Siap-siap, Pekan Depan Kayaknya Bakal Sibuk!

Hidayat Setiaji, CNBC Indonesia
14 July 2019 19:34
Siap-siap, Pekan Depan Kayaknya Bakal Sibuk!
Ilustrasi Bursa Efek Indonesia (CNBC Indonesia/Andrean Kristianto)
Jakarta, CNBC Indonesia - Pekan depan sepertinya akan menjadi periode yang sibuk bagi pelaku pasar keuangan Indonesia. Rilis berbagai data penting dan beberapa momentum penting tidak bisa dikesampingkan, harus terus dipantau, karena bisa menjadi sentimen penggerak pasar. 

Pekan ini, kinerja pasar keuangan Indonesia bervariasi cenderung menguat. Indeks Harga Saham Gabungan (IHSG) melemah sangat tipis 0,002%, stagnan lah. Sementara nilai tukar rupiah terhadap dolar Amerika Serikat (AS) menguat 0,58% dan imbal hasil (yield) obligasi pemerintah tenor 10 tahun menguat tipis 1,4 basis poin (bps). 

Bank Sentral AS (The Federal Reserves/The Fed) begitu mewarnai perjalanan pasar pekan ini. Pertama adalah paparan Ketua The Fed Jerome 'Jay' Powell di hadapan Komite Perbankan Senat selama dua hari. Pengganti Janet Yellen itu memberikan gambaran proyeksi ekonomi terkini. 

Pada hari pertama, nada yang keluar dari mulut Powell begitu minor. Ini terlihat dari kata ketidakpastian (uncertainty) yang mencapai 26 kali. 

"Manufaktur, perdagangan, dan investasi begitu lemah di penjuru dunia. Kita memang melihat AS dan China memulai kembali proses negosiasi, tetapi itu tidak menghapus yang namanya ketidakpastian. 

"Data-data yang masuk dan berbagai perkembangan yang ada menunjukkan ketidakpastian karena tensi perdagangan dan perlambatan ekonomi global telah dan terus membebani perekonomian AS. Investasi dunia usaha sepertinya melambat," papar Powell di depan Senat AS, seperti diwartakan Reuters. 

Paparan Powell menjadi kode keras bahwa The Fed siap menurunkan suku bunga acuan. Kemungkinan Federal Funds Rate akan mulai diturunkan akhir bulan ini, dan diramal terjadi dua kali lagi sampai akhir 2019.
 

Kode itu semakin terkonfirmasi di pidato Powell pada hari kedua. Bahkan kali ini sudah dengan cukup gamblang menyatakan The Fed mempertimbangkan secara serius untuk menurunkan suku bunga acuan.

* **MATERI YANG DISEDIAKAN**:
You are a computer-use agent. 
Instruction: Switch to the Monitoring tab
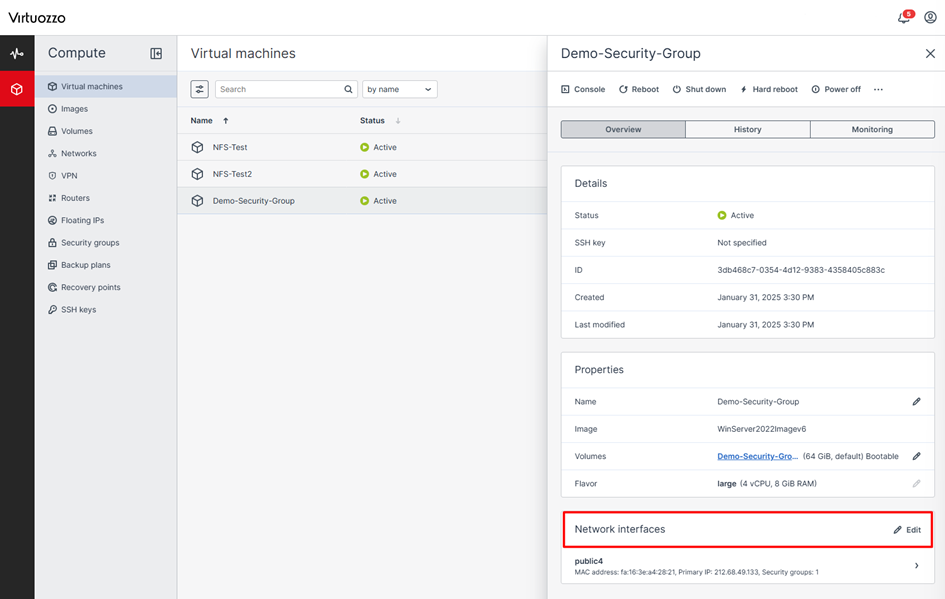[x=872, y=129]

---

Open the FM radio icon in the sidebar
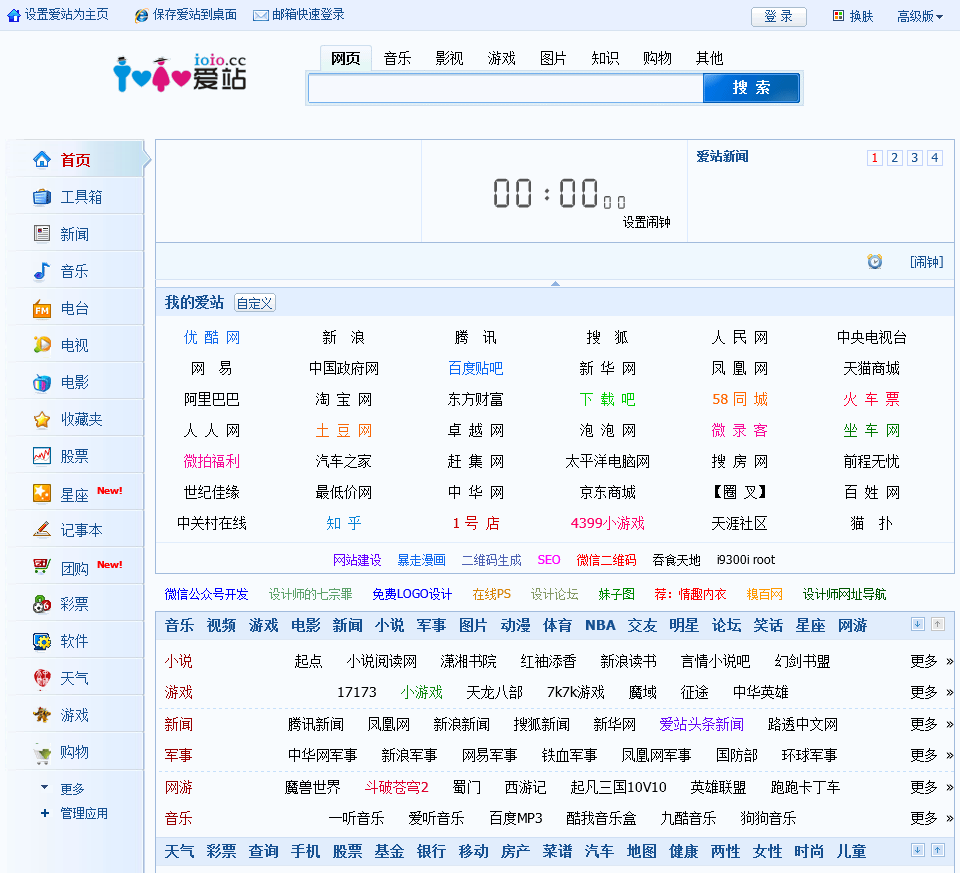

* **YANG PERLU DILAKUKAN**:
1. Ringkas paragraf dalam teks yang disediakan yang diawali dengan "Pekan ini, kinerja pasar keuangan Indonesia" menjadi daftar butir, dengan tetap memuat fakta utamanya.
2. Tentukan apakah setiap pernyataan berikut sesuai dengan teks yang disediakan, lalu jawab ya atau tidak dengan mengutip kata-kata penentunya dari teks. (a) Pada hari pertama Powell menyebut kata ketidakpastian sebanyak 26 kali. (b) Nilai tukar rupiah terhadap dolar AS melemah pekan ini. (c) Powell memberikan paparan di hadapan Komite Perbankan Senat selama tiga hari.
3. Tuliskan kembali tanpa perubahan bagian teks yang disediakan dari "Bank Sentral AS" sampai "mencapai 26 kali.".
Materi tersebut diambil dari sumber yang berbeda.

* **JAWABAN YANG DIBERIKAN**:
1.
- Pekan ini kinerja pasar keuangan Indonesia bervariasi dan cenderung menguat.
- IHSG melemah sangat tipis 0,002% atau stagnan.
- Nilai tukar rupiah terhadap dolar AS menguat 0,58%.
- Imbal hasil obligasi pemerintah tenor 10 tahun menguat tipis 1,4 basis poin.

2.
(a) Ya: "Pada hari pertama, nada yang keluar dari mulut Powell begitu minor. Ini terlihat dari kata ketidakpastian (uncertainty) yang mencapai 26 kali."
(b) Tidak: "nilai tukar rupiah terhadap dolar Amerika Serikat (AS) menguat 0,58%"
(c) Tidak: "di hadapan Komite Perbankan Senat selama dua hari"

3.
Bank Sentral AS (The Federal Reserves/The Fed) begitu mewarnai perjalanan pasar pekan ini. Pertama adalah paparan Ketua The Fed Jerome 'Jay' Powell di hadapan Komite Perbankan Senat selama dua hari. Pengganti Janet Yellen itu memberikan gambaran proyeksi ekonomi terkini. 

Pada hari pertama, nada yang keluar dari mulut Powell begitu minor. Ini terlihat dari kata ketidakpastian (uncertainty) yang mencapai 26 kali.